Come funziona il nuovo tariffario
Il decreto stabilisce il costo orario del personale impiegato nelle operazioni, che va da circa trenta euro l’ora per appuntati e agenti fino a sessanta euro per gli ufficiali superiori, e arriva a circa settanta euro per i reparti specializzati. Sul fronte dei mezzi, un’ora di elicottero bimotore medio può superare i quattromila euro, mentre i veicoli terrestri vengono calcolati sui chilometri percorsi, con tariffe differenziate in base al tipo di alimentazione: i mezzi diesel risultano generalmente meno onerosi rispetto a quelli a benzina o ibridi.
Quando scatta l’addebito e quando no
La misura riguarda gli interventi effettuati da Guardia di Finanza, Polizia di Stato, Carabinieri, Vigili del Fuoco e Guardia Costiera, ma non si applica ai controlli ordinari né ai soccorsi realmente necessari. Il pagamento scatta solo quando l’emergenza sia stata provocata intenzionalmente, per colpa grave, oppure quando la richiesta di aiuto si riveli priva di ogni giustificazione, con l’obiettivo dichiarato di evitare che comportamenti gravemente irresponsabili facciano ricadere sull’intera collettività costi rilevanti.

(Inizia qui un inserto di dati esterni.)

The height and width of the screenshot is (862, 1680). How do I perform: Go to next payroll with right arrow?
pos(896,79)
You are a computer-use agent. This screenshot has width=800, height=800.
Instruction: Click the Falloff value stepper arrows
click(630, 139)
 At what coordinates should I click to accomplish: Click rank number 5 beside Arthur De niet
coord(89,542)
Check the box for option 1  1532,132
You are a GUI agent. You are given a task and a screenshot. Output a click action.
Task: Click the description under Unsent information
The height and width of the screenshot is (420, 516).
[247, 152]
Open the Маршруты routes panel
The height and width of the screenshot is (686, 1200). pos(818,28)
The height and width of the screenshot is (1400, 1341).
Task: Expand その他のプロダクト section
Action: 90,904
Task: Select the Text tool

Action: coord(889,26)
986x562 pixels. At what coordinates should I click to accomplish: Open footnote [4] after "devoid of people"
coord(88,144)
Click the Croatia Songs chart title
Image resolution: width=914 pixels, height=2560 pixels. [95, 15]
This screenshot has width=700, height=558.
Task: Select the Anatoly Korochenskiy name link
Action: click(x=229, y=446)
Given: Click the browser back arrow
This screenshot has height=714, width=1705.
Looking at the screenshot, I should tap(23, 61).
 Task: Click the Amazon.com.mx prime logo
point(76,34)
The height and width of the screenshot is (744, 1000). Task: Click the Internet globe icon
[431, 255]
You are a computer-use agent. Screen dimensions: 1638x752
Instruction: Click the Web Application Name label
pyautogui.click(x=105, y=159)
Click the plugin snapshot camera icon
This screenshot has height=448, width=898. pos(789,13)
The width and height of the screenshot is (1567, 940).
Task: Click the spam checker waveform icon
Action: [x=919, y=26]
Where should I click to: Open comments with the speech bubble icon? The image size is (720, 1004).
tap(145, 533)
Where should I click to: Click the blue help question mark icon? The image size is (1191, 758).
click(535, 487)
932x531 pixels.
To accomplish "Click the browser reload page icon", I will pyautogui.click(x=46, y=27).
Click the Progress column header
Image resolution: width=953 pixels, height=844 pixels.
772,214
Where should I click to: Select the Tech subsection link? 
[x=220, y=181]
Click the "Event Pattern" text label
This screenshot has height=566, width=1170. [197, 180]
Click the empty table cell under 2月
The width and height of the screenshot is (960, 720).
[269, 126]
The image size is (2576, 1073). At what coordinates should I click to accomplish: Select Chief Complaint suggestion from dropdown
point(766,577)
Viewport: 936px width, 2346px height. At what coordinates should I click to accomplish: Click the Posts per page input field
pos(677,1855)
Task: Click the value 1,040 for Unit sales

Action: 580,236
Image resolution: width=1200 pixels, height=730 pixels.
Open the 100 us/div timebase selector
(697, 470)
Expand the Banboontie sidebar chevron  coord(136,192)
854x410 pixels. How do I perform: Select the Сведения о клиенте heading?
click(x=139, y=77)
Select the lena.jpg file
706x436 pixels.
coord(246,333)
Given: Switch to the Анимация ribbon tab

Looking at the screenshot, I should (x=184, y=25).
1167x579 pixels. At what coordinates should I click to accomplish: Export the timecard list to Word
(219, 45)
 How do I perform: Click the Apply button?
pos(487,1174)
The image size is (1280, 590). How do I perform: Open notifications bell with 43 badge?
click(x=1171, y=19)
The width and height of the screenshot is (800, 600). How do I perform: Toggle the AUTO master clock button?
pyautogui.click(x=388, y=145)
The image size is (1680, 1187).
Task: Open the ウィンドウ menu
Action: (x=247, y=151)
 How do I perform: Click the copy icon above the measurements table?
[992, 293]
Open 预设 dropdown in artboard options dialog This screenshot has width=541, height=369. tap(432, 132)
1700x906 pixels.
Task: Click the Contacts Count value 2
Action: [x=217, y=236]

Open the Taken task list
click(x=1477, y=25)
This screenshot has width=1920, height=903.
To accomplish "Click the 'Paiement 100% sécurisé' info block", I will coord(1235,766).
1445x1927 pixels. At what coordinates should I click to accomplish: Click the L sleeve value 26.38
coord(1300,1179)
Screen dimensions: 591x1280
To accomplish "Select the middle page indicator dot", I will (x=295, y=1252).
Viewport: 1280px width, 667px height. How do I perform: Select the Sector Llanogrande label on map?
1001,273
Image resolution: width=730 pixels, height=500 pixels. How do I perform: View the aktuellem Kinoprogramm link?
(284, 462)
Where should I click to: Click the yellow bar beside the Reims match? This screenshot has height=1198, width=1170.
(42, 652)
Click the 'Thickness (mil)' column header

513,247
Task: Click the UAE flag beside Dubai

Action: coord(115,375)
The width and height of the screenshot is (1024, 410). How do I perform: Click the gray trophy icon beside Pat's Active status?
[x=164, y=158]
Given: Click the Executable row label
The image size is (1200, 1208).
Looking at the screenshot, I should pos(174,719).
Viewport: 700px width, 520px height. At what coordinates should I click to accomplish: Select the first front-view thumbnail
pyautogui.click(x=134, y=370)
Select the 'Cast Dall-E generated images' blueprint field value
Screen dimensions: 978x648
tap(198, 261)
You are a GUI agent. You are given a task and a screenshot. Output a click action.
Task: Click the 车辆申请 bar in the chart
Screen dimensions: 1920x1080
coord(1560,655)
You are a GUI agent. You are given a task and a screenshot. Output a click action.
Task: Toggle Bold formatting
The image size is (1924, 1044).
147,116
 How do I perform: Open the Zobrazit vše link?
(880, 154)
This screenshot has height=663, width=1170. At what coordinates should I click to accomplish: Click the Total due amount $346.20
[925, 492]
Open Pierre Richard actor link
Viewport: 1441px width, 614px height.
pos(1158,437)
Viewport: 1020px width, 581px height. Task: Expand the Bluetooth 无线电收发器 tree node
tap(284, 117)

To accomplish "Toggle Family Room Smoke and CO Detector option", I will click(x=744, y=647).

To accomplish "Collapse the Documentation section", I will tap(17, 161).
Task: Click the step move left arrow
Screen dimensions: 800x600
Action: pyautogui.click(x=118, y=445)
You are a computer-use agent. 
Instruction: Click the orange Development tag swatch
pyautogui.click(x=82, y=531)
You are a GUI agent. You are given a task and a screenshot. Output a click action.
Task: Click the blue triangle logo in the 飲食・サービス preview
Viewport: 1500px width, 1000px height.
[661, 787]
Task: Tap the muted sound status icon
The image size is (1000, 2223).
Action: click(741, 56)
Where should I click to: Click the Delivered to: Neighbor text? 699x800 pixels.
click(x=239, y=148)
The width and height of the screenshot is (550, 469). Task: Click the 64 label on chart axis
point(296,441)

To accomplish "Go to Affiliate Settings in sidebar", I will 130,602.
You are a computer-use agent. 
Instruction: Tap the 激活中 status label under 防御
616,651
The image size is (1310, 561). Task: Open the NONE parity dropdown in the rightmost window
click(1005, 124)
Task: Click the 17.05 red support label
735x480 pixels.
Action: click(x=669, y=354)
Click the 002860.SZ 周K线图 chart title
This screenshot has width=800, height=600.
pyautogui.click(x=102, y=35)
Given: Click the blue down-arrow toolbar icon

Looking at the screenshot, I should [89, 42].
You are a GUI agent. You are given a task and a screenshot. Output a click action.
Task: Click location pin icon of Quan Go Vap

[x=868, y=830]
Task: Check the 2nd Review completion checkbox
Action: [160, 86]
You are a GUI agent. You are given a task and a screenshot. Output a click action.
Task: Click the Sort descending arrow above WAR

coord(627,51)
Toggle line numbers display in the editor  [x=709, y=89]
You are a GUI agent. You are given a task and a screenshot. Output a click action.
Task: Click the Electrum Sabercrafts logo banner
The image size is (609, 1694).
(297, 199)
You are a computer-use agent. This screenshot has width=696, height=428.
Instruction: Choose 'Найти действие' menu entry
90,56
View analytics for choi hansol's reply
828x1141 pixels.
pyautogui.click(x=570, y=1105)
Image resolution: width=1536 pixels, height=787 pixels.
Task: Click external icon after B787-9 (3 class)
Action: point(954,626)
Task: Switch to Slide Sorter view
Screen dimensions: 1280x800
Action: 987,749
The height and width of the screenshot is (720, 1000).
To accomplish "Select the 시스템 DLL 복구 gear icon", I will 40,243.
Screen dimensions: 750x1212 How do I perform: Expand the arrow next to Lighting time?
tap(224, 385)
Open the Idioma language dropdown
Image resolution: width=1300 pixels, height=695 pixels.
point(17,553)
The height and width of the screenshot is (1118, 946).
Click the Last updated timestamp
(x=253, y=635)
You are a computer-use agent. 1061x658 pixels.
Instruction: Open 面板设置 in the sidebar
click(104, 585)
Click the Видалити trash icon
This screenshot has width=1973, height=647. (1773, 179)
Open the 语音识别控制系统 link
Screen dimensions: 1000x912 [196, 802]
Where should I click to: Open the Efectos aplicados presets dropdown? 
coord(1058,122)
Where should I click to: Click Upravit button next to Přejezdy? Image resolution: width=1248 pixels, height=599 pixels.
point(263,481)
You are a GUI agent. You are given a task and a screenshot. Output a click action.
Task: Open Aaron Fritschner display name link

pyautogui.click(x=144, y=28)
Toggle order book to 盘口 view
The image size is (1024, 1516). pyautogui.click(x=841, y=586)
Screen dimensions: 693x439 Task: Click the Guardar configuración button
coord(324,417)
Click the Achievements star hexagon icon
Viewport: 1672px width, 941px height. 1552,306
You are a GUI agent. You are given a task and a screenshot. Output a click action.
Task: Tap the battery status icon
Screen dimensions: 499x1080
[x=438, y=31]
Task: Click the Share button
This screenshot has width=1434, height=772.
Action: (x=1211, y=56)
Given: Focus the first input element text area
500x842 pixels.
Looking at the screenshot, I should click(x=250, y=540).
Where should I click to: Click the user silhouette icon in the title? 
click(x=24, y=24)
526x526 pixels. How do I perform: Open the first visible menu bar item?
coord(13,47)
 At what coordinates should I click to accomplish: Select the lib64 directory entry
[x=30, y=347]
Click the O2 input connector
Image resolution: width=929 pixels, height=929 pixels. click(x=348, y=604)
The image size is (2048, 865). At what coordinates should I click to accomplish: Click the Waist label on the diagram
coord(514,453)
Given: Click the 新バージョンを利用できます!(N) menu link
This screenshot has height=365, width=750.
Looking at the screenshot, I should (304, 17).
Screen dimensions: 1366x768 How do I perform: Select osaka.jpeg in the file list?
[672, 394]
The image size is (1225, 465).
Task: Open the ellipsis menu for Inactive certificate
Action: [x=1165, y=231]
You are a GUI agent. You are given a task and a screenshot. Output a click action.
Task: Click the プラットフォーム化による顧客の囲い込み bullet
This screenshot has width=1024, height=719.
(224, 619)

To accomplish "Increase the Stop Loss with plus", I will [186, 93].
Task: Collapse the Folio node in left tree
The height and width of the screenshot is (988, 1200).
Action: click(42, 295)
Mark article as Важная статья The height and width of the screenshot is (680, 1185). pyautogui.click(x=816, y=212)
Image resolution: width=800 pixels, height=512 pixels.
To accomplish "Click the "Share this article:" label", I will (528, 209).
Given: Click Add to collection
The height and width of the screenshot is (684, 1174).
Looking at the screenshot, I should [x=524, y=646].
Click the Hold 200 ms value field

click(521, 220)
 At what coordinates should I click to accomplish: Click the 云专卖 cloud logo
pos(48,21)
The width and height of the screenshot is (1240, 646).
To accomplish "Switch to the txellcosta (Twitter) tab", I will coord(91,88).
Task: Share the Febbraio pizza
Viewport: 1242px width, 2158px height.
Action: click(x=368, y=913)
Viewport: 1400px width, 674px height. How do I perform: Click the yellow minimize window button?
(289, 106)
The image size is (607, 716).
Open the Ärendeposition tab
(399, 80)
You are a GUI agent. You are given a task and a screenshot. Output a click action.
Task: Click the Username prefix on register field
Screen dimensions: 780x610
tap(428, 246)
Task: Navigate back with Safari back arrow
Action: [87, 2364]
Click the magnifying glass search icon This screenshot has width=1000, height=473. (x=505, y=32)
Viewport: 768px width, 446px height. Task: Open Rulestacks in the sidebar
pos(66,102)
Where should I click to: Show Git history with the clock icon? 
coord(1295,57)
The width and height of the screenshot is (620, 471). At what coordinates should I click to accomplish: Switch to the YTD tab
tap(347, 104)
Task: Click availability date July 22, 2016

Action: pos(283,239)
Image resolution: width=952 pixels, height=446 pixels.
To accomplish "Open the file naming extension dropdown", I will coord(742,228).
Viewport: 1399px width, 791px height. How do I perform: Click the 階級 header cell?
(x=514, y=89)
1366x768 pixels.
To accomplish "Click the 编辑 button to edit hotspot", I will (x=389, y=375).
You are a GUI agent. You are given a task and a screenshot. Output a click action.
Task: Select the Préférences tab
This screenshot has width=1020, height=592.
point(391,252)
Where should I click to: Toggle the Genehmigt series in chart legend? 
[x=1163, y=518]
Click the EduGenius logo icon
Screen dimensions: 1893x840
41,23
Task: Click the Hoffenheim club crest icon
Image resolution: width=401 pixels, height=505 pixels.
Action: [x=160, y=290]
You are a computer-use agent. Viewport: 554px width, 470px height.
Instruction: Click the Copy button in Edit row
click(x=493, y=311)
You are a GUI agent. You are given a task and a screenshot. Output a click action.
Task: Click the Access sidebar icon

Nessun disincentivo a chiedere aiuto in emergenza
Le autorità competenti sottolineano che la possibilità di dover sostenere i costi non deve in alcun modo scoraggiare chi si trova realmente in difficoltà dal chiedere aiuto: in presenza di un’emergenza reale, la richiesta di soccorso resta sempre la priorità assoluta, mentre la valutazione di eventuali responsabilità e degli addebiti economici viene effettuata solo in un secondo momento, al termine delle verifiche sulle circostanze dell’intervento.